On 21/09/2022 16:08, Catalin Marinas wrote:
On Wed, Sep 21, 2022 at 03:05:34PM +0100, James Clark wrote:
As suggested by Catalin here's the change to add Coresight to defconfig.
Unfortunately I don't think we should add CONFIG_CORESIGHT_SOURCE_ETM4X which builds a few files until [1] is merged because of the overhead of CONFIG_PID_IN_CONTEXTIDR.
I thought the overhead wasn't the problem, it's mostly negligible. We can probably save a few more cycles on the __switch_to() path by replacing several isb()s in those functions with a single one just before cpu_switch_to().
IIRC the issue is that unless a process runs in the root pid namespace, the actual pid written to contextidr is meaningless.
This is true, and Leo has recently disabled it in that scenario in aab473867fed.
Now that you reminded me of that thread, I see three options (sorry, not entirely related to the defconfig updates):
- Remove CONFIG_PID_IN_CONTEXTIDR and corresponding code completely, find other events to correlate the task with the trace.
Unfortunately when tracing per core we would need kernel timestamps in the trace to correlate to the switch records. At the moment Coresight is using a different clock source so it's not possible and we're still using the context ID to correlate samples.
With FEAT_TRF in v8.4 it will be possible to do this and we've started working towards that here: 0f00b223ea22. But we'd still have to support older hardware too, so CONFIG_PID_IN_CONTEXTIDR can't be removed completely.
For SPE it's not required because we already have the right timestamps in the samples and we've added support for no context IDs in the decoder here: 27d113cfe892
- Always on CONFIG_PID_IN_CONTEXTIDR (we might as well remove the Kconfig entry). This would write the root pid namespace value (task_pid_nr()).
If we're not worried about the overhead after all, this would be the easiest solution. And then SPE or Coresight already decide whether they want to use the value or not, so no further changes are needed.
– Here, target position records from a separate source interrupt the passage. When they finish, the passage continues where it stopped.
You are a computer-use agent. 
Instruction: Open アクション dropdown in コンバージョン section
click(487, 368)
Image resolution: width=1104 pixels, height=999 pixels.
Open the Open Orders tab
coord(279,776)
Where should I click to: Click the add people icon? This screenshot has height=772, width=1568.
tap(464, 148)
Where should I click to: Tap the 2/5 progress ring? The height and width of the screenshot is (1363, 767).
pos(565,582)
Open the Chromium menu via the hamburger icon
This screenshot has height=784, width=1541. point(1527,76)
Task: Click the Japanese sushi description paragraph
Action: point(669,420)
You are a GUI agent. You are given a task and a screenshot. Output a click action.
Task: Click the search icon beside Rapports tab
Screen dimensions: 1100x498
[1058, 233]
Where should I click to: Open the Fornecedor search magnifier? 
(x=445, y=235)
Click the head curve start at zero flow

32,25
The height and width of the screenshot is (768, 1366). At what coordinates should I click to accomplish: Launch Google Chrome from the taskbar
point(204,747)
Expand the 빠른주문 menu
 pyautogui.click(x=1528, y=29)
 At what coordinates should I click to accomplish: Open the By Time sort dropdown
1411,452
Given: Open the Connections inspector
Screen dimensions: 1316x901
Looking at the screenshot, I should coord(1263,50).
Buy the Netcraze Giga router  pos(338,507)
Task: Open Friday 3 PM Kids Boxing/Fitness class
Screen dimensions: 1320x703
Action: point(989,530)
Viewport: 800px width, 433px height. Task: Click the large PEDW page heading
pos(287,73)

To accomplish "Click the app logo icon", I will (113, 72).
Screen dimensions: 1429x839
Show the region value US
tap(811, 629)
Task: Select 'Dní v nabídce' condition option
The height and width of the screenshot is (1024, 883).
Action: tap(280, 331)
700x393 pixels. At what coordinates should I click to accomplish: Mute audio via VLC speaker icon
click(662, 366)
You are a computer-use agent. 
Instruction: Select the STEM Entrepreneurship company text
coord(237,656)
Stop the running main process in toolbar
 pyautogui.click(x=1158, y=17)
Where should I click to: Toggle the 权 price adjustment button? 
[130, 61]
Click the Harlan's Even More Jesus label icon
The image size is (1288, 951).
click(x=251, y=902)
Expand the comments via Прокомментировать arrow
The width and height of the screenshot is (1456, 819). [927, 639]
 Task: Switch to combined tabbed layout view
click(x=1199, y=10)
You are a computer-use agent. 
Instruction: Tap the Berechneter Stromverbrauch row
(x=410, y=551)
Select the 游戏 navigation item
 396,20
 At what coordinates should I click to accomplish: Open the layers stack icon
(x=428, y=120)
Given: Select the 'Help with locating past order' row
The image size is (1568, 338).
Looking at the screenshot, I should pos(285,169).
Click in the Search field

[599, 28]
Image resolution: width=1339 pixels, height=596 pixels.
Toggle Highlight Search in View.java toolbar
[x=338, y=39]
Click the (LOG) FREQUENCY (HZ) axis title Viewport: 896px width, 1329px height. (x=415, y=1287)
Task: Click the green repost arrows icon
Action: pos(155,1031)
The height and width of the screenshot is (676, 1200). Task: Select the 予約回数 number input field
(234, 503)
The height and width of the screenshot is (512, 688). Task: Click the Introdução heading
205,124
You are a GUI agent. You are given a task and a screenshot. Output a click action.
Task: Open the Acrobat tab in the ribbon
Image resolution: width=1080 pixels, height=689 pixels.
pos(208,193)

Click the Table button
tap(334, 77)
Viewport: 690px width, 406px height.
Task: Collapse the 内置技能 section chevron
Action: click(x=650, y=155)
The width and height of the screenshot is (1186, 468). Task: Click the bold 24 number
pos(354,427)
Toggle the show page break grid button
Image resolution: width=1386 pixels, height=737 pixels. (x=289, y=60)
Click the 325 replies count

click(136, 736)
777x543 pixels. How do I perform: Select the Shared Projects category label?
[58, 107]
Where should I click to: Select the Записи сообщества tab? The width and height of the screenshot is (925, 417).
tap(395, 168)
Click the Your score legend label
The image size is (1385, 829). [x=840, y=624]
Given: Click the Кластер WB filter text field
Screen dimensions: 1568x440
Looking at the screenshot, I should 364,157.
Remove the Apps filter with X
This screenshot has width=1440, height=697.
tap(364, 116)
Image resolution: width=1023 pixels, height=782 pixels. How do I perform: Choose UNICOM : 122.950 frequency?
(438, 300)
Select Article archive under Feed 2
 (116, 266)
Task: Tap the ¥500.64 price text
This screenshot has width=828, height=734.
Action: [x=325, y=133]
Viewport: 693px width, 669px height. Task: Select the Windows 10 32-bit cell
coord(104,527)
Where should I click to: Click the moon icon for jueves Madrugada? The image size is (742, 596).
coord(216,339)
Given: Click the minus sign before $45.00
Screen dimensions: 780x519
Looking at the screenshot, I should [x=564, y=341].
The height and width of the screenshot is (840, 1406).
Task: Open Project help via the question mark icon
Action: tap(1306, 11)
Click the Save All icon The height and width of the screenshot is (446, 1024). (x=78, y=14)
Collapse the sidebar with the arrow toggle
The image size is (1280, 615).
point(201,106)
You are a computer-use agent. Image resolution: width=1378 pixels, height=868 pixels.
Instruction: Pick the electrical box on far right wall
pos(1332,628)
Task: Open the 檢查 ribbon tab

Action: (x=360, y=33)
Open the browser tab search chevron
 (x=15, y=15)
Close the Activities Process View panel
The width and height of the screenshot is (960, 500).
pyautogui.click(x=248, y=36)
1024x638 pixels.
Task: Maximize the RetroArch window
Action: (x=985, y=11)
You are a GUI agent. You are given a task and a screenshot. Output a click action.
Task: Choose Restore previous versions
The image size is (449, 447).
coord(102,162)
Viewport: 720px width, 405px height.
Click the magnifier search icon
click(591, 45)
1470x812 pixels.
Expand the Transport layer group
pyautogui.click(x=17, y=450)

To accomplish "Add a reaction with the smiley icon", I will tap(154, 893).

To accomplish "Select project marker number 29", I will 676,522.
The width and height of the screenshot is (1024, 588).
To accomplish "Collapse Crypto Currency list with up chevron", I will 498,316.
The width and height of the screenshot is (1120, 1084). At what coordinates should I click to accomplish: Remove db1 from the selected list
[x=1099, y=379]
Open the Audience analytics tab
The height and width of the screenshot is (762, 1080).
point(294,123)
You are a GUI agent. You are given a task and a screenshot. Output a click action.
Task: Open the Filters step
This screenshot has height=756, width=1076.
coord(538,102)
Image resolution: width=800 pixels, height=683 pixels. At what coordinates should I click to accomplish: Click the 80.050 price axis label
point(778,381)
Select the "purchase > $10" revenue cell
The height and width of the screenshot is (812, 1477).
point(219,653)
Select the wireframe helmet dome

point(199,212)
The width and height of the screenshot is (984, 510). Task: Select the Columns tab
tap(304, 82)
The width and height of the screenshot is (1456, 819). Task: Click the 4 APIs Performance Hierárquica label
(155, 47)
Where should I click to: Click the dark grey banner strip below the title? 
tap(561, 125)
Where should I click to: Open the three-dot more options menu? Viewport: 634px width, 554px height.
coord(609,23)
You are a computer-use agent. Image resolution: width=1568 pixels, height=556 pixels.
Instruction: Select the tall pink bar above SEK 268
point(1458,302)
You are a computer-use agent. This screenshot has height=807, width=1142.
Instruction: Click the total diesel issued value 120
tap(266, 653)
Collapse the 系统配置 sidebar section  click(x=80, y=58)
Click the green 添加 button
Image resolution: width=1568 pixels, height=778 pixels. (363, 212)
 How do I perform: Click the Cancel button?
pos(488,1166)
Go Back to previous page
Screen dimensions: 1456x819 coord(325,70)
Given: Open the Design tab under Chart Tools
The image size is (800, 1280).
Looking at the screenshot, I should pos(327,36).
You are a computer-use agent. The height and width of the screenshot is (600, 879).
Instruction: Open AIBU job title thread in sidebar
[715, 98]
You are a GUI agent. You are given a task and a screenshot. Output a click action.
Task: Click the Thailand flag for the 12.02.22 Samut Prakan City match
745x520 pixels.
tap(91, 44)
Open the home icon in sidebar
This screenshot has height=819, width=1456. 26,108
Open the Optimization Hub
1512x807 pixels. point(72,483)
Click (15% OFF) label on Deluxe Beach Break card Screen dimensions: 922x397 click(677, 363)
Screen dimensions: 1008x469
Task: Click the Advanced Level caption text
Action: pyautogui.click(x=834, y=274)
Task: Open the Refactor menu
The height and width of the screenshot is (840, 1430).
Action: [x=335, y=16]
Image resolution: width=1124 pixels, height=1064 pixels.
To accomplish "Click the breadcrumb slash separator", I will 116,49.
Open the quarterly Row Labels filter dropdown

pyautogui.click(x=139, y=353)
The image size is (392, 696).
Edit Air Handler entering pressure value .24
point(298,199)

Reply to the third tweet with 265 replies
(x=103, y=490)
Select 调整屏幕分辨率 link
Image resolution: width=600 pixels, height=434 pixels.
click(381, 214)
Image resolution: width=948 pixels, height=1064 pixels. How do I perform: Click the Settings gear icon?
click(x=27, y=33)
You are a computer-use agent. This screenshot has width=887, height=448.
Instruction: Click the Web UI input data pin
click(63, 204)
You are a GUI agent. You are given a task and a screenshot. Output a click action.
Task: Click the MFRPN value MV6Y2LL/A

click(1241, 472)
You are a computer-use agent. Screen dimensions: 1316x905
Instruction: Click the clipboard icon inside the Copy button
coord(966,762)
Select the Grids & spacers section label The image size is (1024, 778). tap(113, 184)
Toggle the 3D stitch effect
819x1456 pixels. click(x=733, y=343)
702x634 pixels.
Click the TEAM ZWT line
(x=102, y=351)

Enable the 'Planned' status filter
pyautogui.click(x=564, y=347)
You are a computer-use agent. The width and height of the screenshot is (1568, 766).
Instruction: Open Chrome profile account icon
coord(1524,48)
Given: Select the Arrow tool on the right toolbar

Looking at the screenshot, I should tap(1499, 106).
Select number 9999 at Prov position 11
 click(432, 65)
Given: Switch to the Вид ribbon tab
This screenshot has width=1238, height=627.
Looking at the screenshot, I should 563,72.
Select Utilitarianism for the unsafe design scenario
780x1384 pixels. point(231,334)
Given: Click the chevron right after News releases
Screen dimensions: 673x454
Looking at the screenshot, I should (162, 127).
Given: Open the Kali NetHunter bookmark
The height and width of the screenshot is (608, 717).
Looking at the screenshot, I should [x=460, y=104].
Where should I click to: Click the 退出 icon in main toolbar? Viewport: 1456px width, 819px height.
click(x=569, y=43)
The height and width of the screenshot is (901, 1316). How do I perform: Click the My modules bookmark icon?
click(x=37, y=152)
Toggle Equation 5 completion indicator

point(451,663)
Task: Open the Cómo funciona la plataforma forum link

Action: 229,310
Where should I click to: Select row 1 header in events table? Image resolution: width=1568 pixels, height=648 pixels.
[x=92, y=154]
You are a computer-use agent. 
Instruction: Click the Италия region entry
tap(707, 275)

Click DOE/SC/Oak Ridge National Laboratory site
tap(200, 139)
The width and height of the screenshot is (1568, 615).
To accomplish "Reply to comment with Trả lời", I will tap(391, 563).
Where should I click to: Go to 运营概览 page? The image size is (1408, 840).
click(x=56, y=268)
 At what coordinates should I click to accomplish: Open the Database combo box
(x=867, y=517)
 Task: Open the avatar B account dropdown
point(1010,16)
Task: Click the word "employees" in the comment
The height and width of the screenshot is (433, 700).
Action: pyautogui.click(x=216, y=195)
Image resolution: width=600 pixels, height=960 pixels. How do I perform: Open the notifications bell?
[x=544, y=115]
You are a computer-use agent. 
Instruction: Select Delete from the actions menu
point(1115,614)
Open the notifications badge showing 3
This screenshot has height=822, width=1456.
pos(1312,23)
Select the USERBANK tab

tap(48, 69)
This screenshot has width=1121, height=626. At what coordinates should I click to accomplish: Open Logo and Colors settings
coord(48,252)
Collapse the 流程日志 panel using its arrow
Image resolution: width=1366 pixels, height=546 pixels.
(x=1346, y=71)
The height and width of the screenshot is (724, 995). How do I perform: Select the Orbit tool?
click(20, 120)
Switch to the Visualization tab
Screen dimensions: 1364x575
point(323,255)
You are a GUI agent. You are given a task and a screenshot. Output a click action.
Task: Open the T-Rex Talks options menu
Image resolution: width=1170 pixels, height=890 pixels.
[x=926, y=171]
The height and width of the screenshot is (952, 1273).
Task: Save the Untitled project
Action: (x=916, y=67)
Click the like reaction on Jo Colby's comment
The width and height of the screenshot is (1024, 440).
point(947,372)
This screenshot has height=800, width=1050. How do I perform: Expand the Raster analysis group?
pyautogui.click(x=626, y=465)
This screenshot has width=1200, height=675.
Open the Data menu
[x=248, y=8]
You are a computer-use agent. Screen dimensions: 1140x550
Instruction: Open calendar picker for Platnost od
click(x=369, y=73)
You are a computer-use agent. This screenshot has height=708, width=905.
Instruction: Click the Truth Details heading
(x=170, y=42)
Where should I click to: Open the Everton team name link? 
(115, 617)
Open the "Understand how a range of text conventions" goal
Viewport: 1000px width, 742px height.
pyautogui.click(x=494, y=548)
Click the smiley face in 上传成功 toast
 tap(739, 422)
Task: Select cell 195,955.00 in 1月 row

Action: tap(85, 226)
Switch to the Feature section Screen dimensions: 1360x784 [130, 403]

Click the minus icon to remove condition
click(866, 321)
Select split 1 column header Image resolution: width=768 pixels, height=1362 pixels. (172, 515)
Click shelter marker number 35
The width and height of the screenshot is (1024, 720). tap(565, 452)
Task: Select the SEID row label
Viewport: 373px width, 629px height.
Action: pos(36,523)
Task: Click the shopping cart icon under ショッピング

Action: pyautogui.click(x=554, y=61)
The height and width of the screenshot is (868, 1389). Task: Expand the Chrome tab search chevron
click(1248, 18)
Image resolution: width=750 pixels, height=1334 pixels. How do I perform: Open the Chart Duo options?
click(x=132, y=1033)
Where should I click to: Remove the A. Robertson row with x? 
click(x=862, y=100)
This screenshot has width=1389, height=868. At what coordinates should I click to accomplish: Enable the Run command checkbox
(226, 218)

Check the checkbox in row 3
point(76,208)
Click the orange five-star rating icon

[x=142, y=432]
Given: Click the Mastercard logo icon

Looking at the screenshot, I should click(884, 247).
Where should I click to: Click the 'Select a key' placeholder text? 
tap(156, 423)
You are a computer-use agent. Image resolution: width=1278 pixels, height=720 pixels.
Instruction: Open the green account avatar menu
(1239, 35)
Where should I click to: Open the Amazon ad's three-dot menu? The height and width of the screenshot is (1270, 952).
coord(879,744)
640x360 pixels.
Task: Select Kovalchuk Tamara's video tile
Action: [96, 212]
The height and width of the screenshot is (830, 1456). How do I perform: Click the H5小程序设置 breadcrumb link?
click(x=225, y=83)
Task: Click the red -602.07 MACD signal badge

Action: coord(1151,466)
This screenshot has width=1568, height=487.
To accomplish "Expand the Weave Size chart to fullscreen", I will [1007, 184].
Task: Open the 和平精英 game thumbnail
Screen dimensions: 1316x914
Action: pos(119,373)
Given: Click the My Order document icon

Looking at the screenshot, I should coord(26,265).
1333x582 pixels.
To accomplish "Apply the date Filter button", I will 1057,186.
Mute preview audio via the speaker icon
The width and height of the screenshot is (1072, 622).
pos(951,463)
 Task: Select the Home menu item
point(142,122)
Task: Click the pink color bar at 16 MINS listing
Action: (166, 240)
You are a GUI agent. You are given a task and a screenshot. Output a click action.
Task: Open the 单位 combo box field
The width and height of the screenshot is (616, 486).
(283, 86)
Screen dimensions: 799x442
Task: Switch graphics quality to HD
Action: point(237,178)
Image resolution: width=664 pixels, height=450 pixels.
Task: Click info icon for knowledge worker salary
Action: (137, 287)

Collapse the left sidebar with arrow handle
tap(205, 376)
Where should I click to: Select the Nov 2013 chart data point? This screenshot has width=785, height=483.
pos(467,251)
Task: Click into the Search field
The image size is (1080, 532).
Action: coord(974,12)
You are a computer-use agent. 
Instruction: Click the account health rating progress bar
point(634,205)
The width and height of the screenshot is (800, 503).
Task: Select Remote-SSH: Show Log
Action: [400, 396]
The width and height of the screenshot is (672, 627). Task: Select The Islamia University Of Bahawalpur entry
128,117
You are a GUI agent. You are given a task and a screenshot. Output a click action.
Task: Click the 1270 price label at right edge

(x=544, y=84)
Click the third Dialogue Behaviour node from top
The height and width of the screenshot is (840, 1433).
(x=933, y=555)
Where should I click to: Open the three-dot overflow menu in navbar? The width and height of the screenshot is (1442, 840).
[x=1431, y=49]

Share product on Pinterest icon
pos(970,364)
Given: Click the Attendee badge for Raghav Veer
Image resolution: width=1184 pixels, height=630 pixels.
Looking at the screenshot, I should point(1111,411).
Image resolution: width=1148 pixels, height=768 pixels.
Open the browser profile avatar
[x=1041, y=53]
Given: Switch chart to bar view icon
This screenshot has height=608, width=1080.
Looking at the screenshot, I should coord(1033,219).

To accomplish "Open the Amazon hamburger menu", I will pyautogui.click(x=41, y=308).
From Leo's patch there is a table that shows a 1% overhead with it enabled permanently, and I've heard a figure like that mentioned before. So I could also resurrect that patch to use static keys? Although it's a bit more complicated, that would be my preference. And then we can have that mode always on.
- Similar to (2) but instead write task_pid_nr_ns(). An alternative here is to write -1 if the task is not in the root pid namespace.
Strong preference for (1).